I used to love the raccoons living near our house. Now I really, really despise them. They steal things. They're so destructive and the threat of rabies to my sweet semi-feral adopted cats scares me to death. There's not a lot I can do about it.

Robbyn said...

Thanks, Phelan and Laurie, for the tips. I'm going to be doing the raised beds as soon as we are on an even keel with jobs and finances. We're battling for time and resources right now. There are some small farms around here, and I might be able to nab some manure, stable straw, or compost. For now we have some big pots I can be filling till we've gathered resources for a larger scale. I may just go ahead and sow some of the sunflowers to hopefully naturalize the unused areas on the vacant lot till I figure the rest out as we go.

If we can get our jobs secure, we'll know our schedules and can have some NORMALITY around here :)

I'll keep you posted as to how the first efforts go...thanks for the encouragement!

PALocalvore said...

I love sunflowers- and I usually have some sort of combination of red ones from seeds I toss out and hope grow, and yellow ones that are volunteers from the bird feeders.
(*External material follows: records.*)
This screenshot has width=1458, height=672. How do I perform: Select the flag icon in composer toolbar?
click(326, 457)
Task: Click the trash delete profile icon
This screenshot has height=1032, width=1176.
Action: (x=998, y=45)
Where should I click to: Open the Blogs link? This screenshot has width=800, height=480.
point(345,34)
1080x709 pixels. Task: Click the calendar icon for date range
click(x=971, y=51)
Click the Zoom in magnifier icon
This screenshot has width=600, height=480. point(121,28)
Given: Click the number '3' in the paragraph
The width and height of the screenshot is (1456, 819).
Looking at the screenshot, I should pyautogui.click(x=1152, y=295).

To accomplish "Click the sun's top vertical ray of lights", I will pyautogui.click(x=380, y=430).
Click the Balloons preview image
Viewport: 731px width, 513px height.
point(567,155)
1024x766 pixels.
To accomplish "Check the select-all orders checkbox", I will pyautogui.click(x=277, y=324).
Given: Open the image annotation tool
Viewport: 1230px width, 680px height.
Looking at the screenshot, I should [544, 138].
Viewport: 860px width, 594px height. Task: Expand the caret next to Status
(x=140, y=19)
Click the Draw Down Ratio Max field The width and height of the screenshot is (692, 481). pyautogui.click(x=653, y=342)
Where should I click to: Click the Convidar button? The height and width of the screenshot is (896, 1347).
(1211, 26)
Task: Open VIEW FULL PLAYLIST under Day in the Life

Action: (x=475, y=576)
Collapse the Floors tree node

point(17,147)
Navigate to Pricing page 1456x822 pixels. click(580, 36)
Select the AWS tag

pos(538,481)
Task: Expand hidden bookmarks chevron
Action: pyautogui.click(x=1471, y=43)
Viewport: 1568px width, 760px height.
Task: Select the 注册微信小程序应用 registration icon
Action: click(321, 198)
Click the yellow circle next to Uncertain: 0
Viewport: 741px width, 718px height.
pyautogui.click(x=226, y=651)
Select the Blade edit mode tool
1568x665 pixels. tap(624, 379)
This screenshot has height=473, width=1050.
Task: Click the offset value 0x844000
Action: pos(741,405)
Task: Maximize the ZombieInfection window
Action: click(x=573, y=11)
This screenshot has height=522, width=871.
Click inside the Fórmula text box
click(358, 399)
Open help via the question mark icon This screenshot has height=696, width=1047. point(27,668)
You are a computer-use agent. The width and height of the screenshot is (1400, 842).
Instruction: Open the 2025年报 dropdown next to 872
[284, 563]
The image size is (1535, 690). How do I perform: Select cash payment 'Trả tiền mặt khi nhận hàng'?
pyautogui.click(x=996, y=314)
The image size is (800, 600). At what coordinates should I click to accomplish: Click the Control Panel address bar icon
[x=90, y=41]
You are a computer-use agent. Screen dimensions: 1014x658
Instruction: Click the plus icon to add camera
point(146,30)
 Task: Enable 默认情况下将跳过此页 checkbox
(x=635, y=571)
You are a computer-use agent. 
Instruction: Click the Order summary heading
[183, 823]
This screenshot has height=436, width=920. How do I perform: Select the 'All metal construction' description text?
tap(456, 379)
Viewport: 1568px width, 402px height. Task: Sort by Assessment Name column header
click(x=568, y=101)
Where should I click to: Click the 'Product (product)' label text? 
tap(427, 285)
A couple of years ago my husband shoveled out the (DEEP) layer of sunflower seed shells under the feeder, and we used them to mulch an area that I thought was too shady to grow anything bu impatiens. (I was a little worried about using the shells as mulch because I had read that sunflowers seeds emit an herbicide to eliminate competition. However, the husband does what he wants, and so the area got mulched.) To my great surprise, a whole bunch of seeds sprouted, and the whole area was filled with sunflowers that summer.

Right now I envy you your non-winters! Yesterday I saw my first robin, today I have 6 inches of snow covering the ground where he was hopping around.

Willa

Robbyn said...

Oh, your flowers sound beautiful!

I'm smiling at your mention of robins. About six weeks ago, (or maybe more?), I remarked to my husband that we had quite a few robins in the backyard hopping around, and that it must be spring. Then I laughed to myself, since in Tennessee we'd only see them in April or May at the earliest. Then I drove down the road and I saw a flock of what had to be hundreds of them, which is a common occurence every day, till they fly up toward you and take the rest of the country its Spring.